Si l'entreprise constate une dépréciation d'un actif, elle doit faire un « test de dépréciation » tendant à démontrer effectivement que la valeur vénale de cet actif est inférieure à sa valeur nette comptable.

Si l'entreprise est en situation de litige, elle doit conserver toutes les pièces (réclamations, assignations en justic, etc.).

Comment enregistrer en comptabilité une provision pour risques ?

La première chose à faire est d'évaluer le montant de la provision. Elle doit être égale à la somme que l'entreprise risque de devoir payer à la suite du litige.

Une évaluation des frais de justice, des indemnités, des intérêts et des dommages et intérêts doit donc être effectuée.

La comptabilisation doit nécessairement s'effectuer en 2 temps : lors de la constatation du risque et lors de son dénouement.

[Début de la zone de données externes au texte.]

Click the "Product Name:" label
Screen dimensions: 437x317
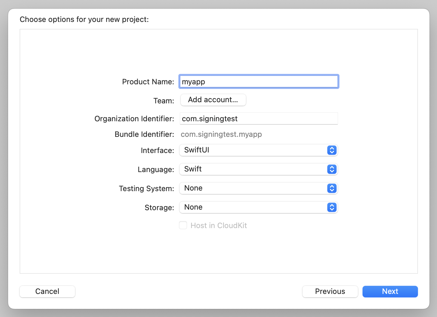pos(148,82)

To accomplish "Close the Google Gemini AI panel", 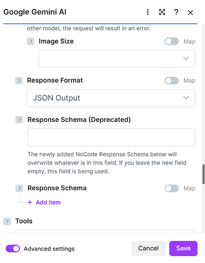I will (x=190, y=13).
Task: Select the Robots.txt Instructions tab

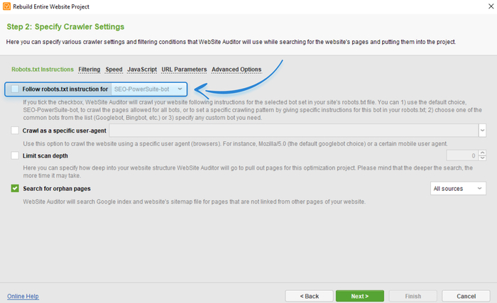Action: [43, 70]
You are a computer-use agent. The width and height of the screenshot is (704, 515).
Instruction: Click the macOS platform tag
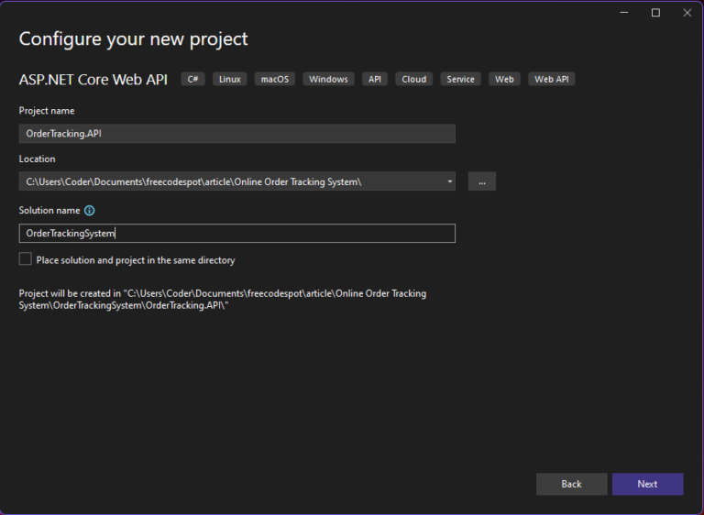(x=275, y=80)
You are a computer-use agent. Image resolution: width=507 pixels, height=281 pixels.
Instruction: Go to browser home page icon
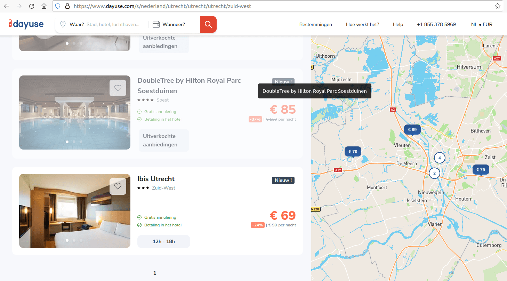(x=44, y=6)
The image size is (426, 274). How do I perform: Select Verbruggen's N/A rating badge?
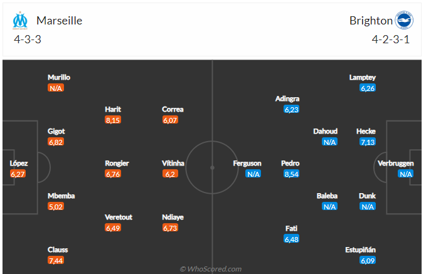[405, 174]
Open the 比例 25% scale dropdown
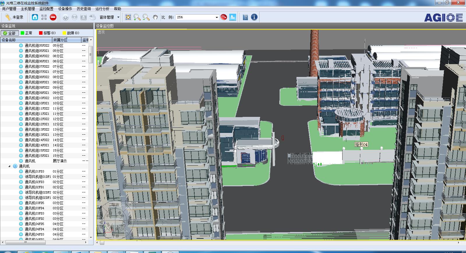Image resolution: width=466 pixels, height=253 pixels. [x=216, y=17]
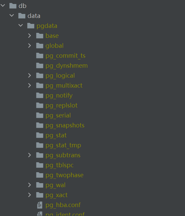The height and width of the screenshot is (216, 185).
Task: Collapse the data folder
Action: click(x=12, y=16)
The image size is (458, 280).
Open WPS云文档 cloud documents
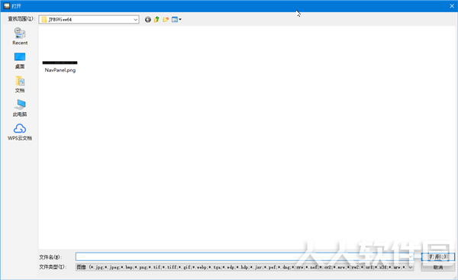click(20, 132)
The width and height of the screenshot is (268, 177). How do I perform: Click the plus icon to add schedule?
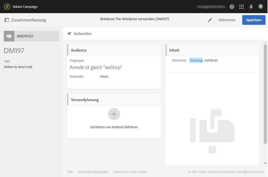point(114,114)
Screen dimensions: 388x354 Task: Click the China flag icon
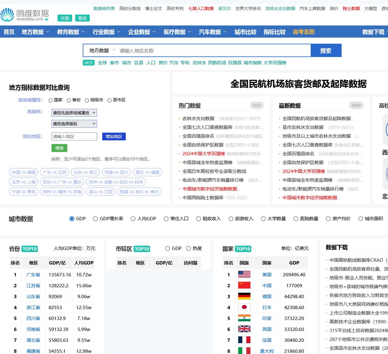244,285
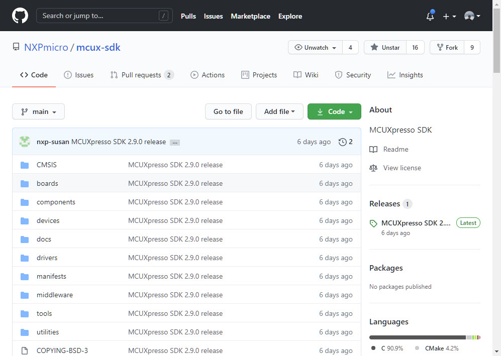Open the notifications bell icon
Viewport: 501px width, 356px height.
(x=430, y=17)
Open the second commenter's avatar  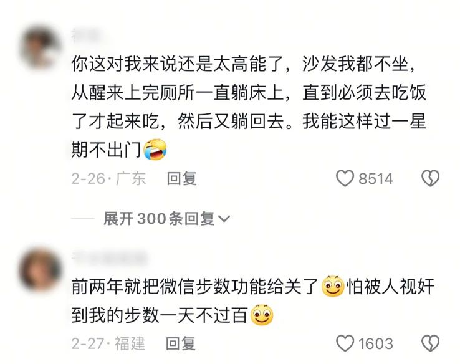(x=41, y=270)
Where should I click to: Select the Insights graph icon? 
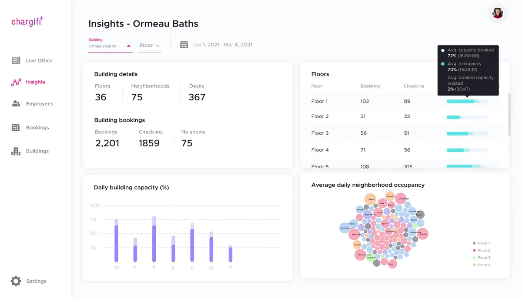coord(16,82)
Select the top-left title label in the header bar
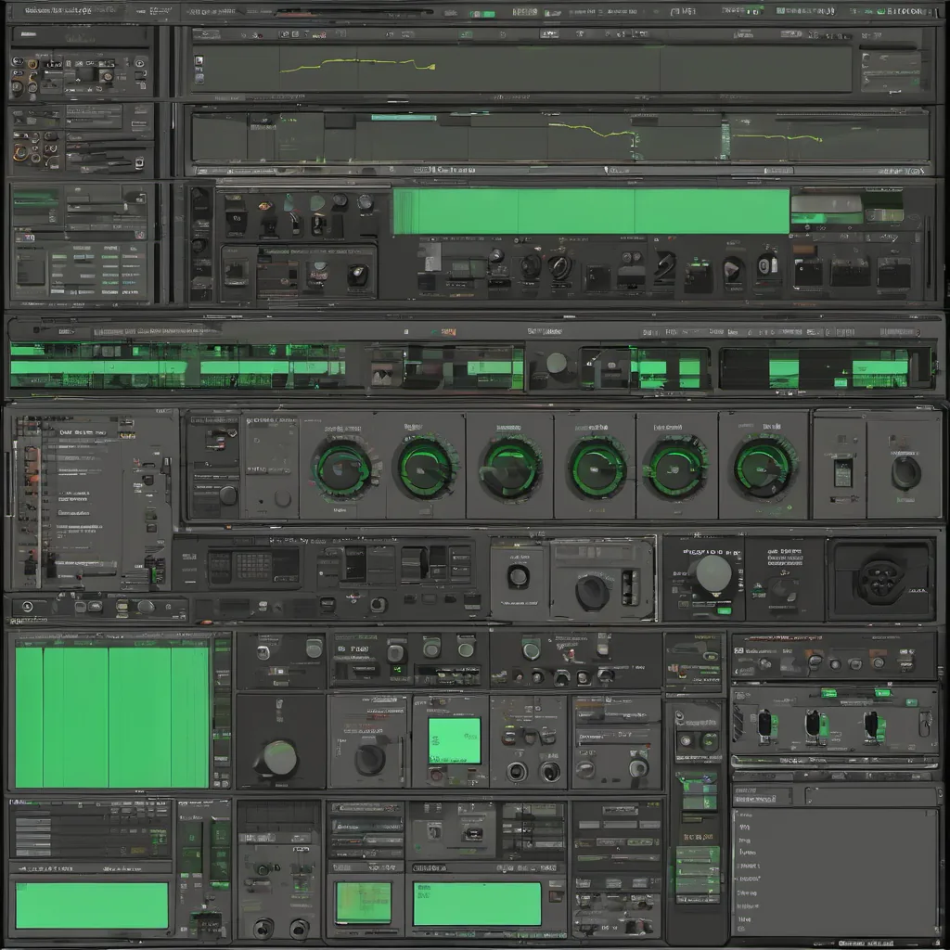This screenshot has width=950, height=950. point(58,10)
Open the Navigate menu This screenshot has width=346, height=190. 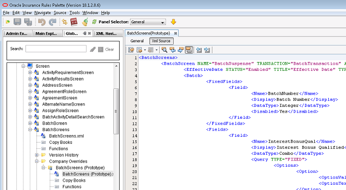pyautogui.click(x=43, y=13)
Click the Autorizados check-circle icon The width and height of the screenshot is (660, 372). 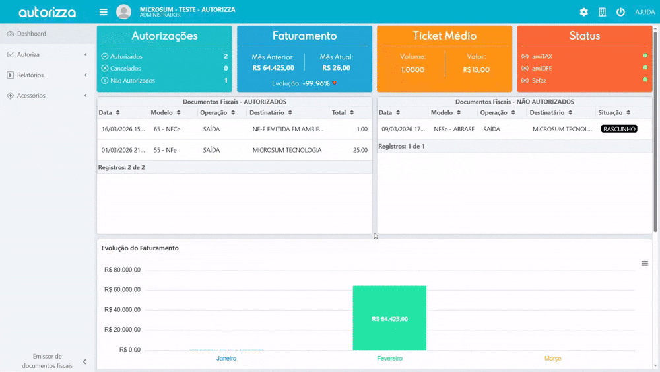point(105,57)
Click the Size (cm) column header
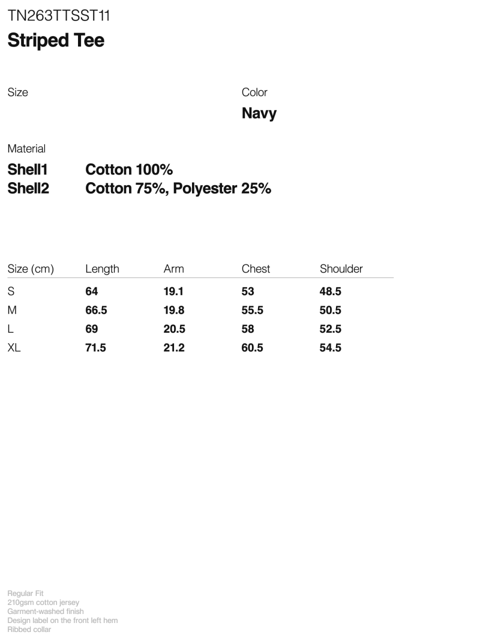This screenshot has width=480, height=641. 31,269
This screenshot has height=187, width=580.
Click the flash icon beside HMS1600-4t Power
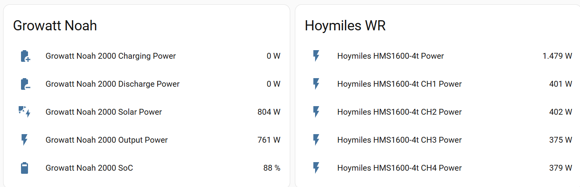click(316, 56)
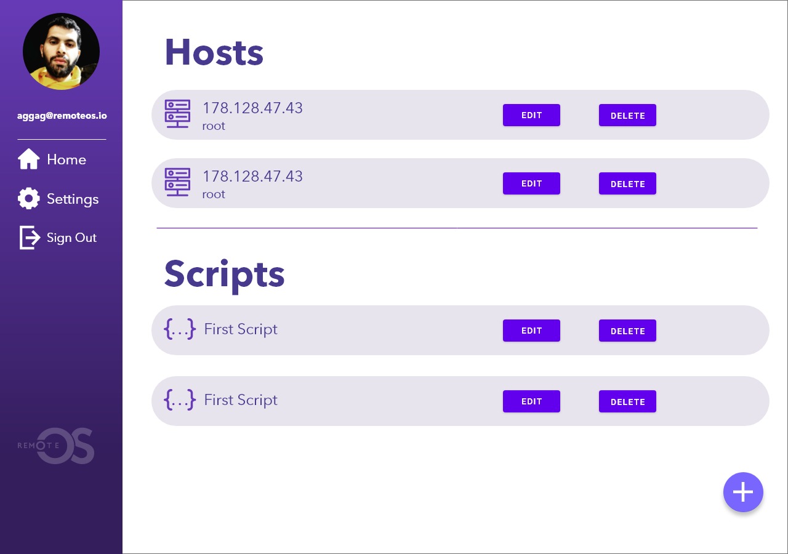The image size is (788, 554).
Task: Click the curly braces icon of first script
Action: [180, 329]
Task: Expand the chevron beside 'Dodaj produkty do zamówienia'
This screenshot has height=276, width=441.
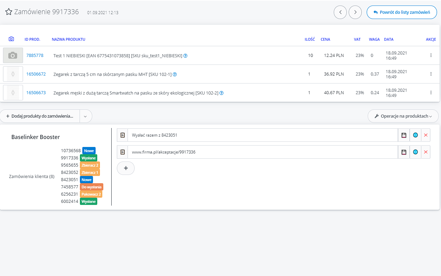Action: coord(85,116)
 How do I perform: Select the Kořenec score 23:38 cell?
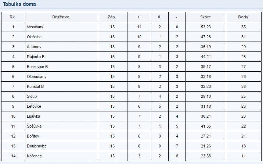206,156
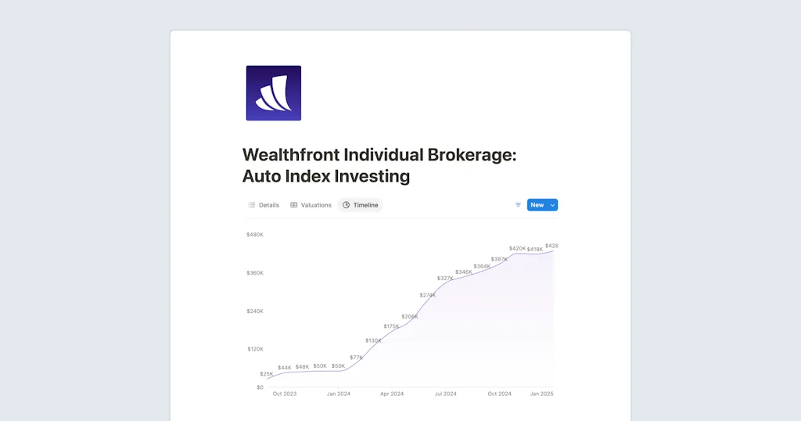Switch to the Details tab
This screenshot has height=421, width=801.
[x=264, y=205]
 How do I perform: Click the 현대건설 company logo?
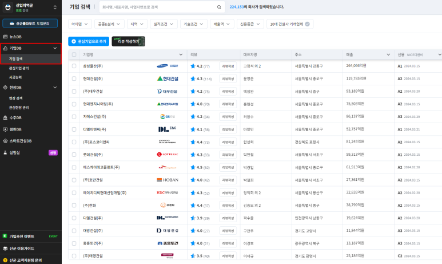click(x=168, y=78)
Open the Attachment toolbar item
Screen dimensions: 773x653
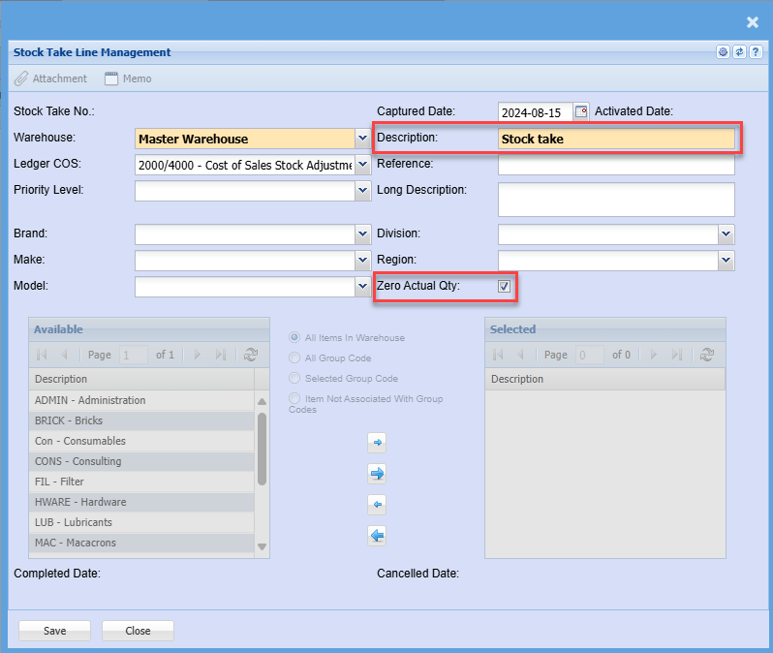50,78
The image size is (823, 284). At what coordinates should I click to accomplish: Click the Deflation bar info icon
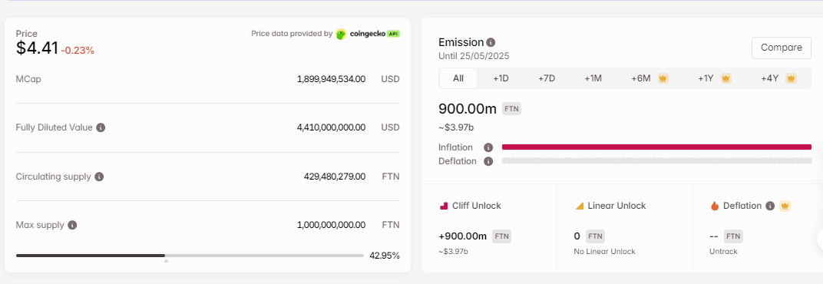click(488, 162)
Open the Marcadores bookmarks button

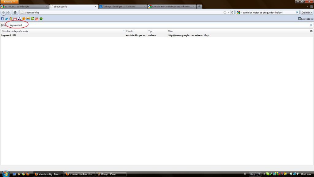305,19
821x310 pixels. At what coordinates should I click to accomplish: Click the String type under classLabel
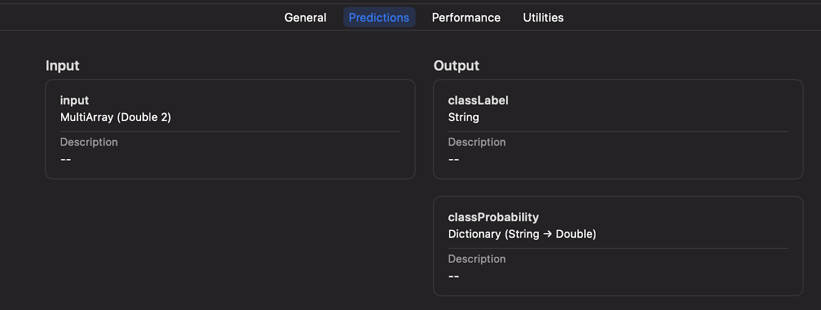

Lors de l'apparition du risque :

  • crédit du compte 151. Provisions pour risques ;
  • débit du compte 687. Dotations aux provisions exceptionnelles.

Lors de la diminution ou de la disparition du risque (qu'il y ait ou non confirmation de la charge) :

  • débit du compte 151. Provisions pour risques ;
  • crédit du compte 7875. Reprises sur provisions exceptionnelles.

L'entreprise est assignée en justice par l'un de ses clients. Celui-ci lui réclame 15 000 € d'indemnités mais le juriste estime que l'éventuelle condamnation ne devrait pas excéder 10 000 € (frais de justice inclus). Finalement, l'entreprise est condamnée à payer 8 000 €.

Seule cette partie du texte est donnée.